### Sayfa
——

Perihan Mağden: Tayyibizmin dünya siyaset liginde düşmediği küme kalmadı; en iyi bildiği haltı yaptı, kendi ligini kurdu

Perihan Mağden: Tayyibizmin dünya siyaset liginde düşmediği küme kalmadı; en iyi bildiği haltı yaptı, kendi ligini kurdu

Perihan Mağden*

Tayyibizmin dünya siyaset liginde düşmediği küme kalmadı.

O yüzden En Başkan Erdoğan kümeler- altı statüsünü taçlandırmak üzere, en iyi bildiği haltı yaptı: Kendi ligini kurdu.

Her Allahın günü kendi sahasında, kendi taraftarlarına, dışarıdan bakanların ıslıklarını, yuhalamalarını, El insaf!’larını iplemeden, kendi kendine oynuyor.

Da oynuyor.

Üstelik yıllardır geliştirdiği En İyi Defans Saldırıdır taktiğinin zirvesinde.

Ele geçirmek için saldırmadığı konu, çikletleştirmek üzere tebelleş olmadığı mevzu yok.

Kalmadı.

Zaten hiperaktifti, kabına sığmıyordu, onu kapsayacak kap daha anasından doğmadıydı, imal edilmediydi-

Artık sataşmadığı en ufak, ama en minnak mevzu dahi yok; kalmadı gündeme dair.

Herhalde Twitter’ı tarıyor fellik fellik; “Bugün hangi mevzulara musallat ( Tebelleş Salatası) olabilirim?’’ diye.

Erol Evgin’in bir röportajında son derece kontrollü ettiği sözlerine de sataşıyor, Hakedilmemiş Küstahlıklar Efendisi Fatih Terim’in hamile kızına laf edilmesi de onu alakadar ediyor.

Burası babasının çiftliği, ona miras kalmış köyü ya- 

Kahyalığı, ağalığı, kabadayılığı en detay, kıl tüy mevzuda dahi elden bırakmaması gerekiyor.

Herrrrr konu, ama her zır mevzu; onun kapsama & azarlama & ayar alanında.

Ben artık çok vahim bir Baba Mevzusu olduğunu düşünmeye başladım Tayyip Erdoğan’ın.

Dilinden düşürmediği annesini, Koruma Ordusu şeklinde etrafından ayırmadığı (anne tarafından) akrabalarını mecburen biliyoruz da-

Üniversite anılarıyla birlikte (bugüne dek anlatmadığı için mahrum kaldığımız) babalı anekdotlarından da faydalansak azıcık. Yazık değil mi bize?

Mesela ben şimdiye dek annesinin ayaklarının altını öptüğüne dair anılamalarına, defalarca şahit oldum. Ürpererek.

Babası ne yapıyordu acaba Sn. Erdoğan’a; ya da o babasına ne yapıyordu?

——

### Veri Kesitleri

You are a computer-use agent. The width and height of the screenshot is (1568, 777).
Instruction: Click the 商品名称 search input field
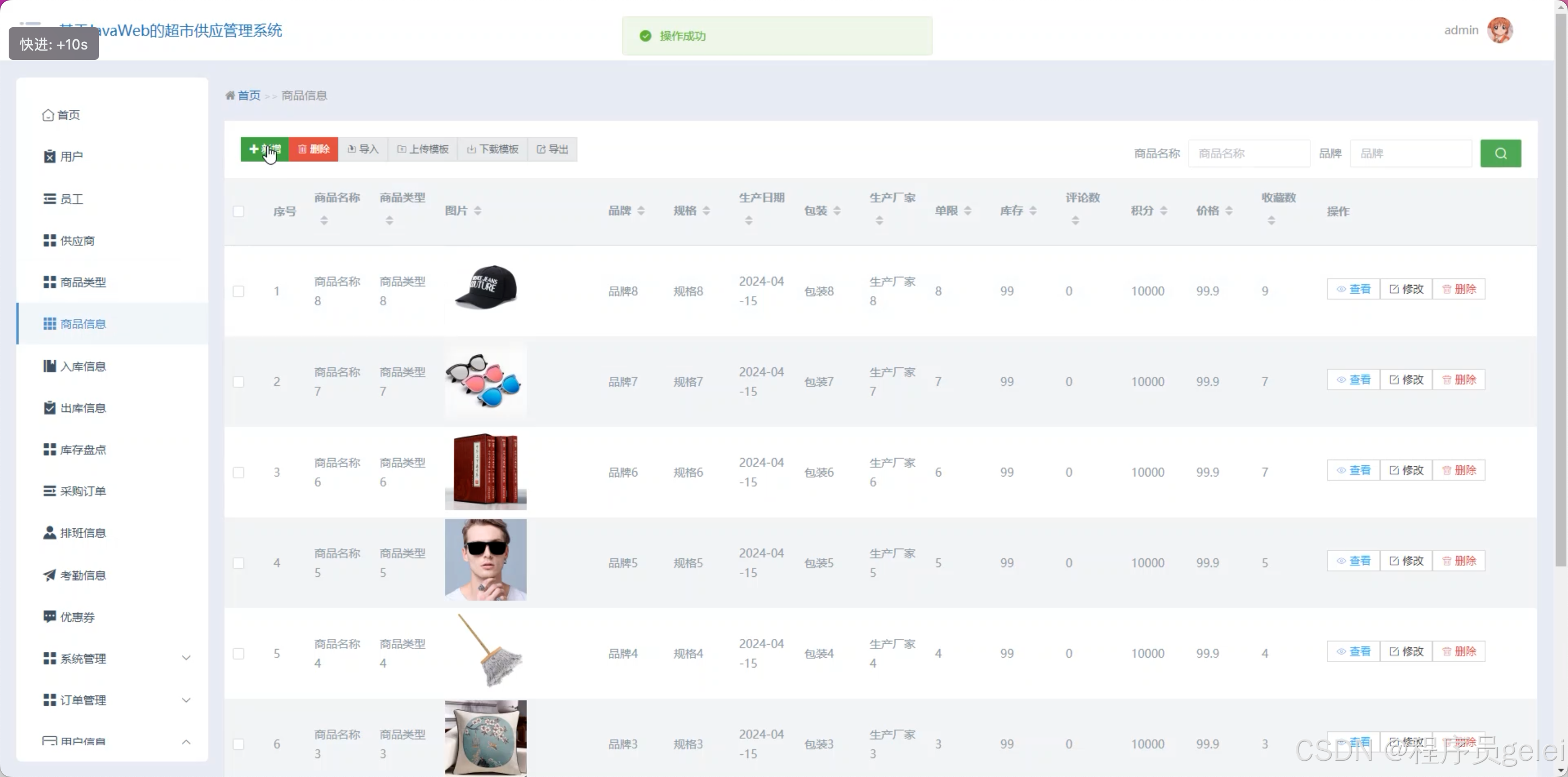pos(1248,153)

——

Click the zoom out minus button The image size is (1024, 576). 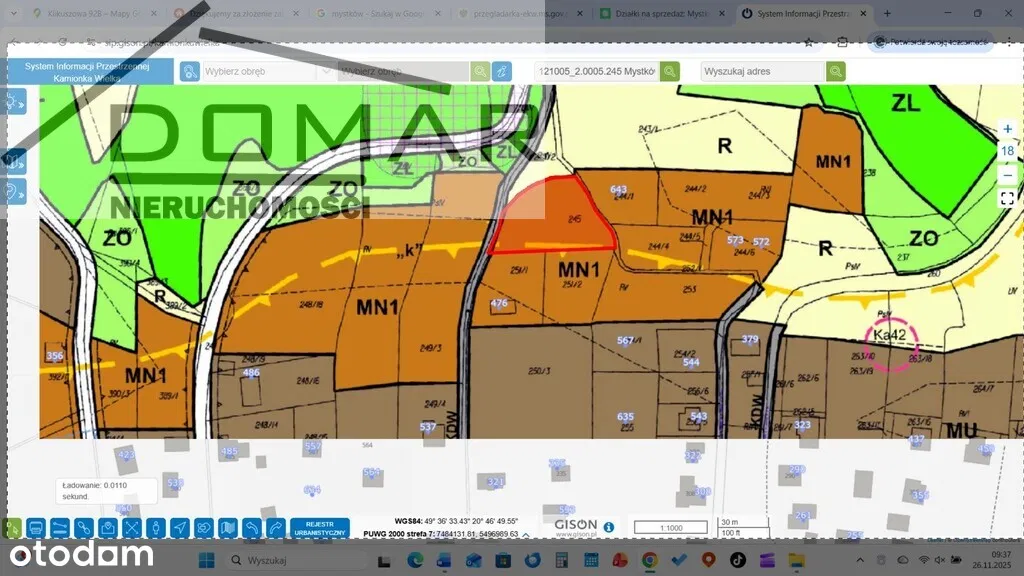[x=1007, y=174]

——

### Görev Listesi
1. Perihan Mağden'in köşe yazısında "Erol Evgin’in bir" ile "onu alakadar ediyor." arasındaki bölümü, bu ifadeler de dahil olmak üzere aynen yazdırın.
2. Perihan Mağden'in köşe yazısına göre, hamile kızına laf edilmesi Erdoğan'ı da alakadar eden kişi kimdir?
Satırların bu işte hiçbir rolü yoktur.

### Görev Çözümleri
1.
Erol Evgin’in bir röportajında son derece kontrollü ettiği sözlerine de sataşıyor, Hakedilmemiş Küstahlıklar Efendisi Fatih Terim’in hamile kızına laf edilmesi de onu alakadar ediyor.

2. Fatih Terim.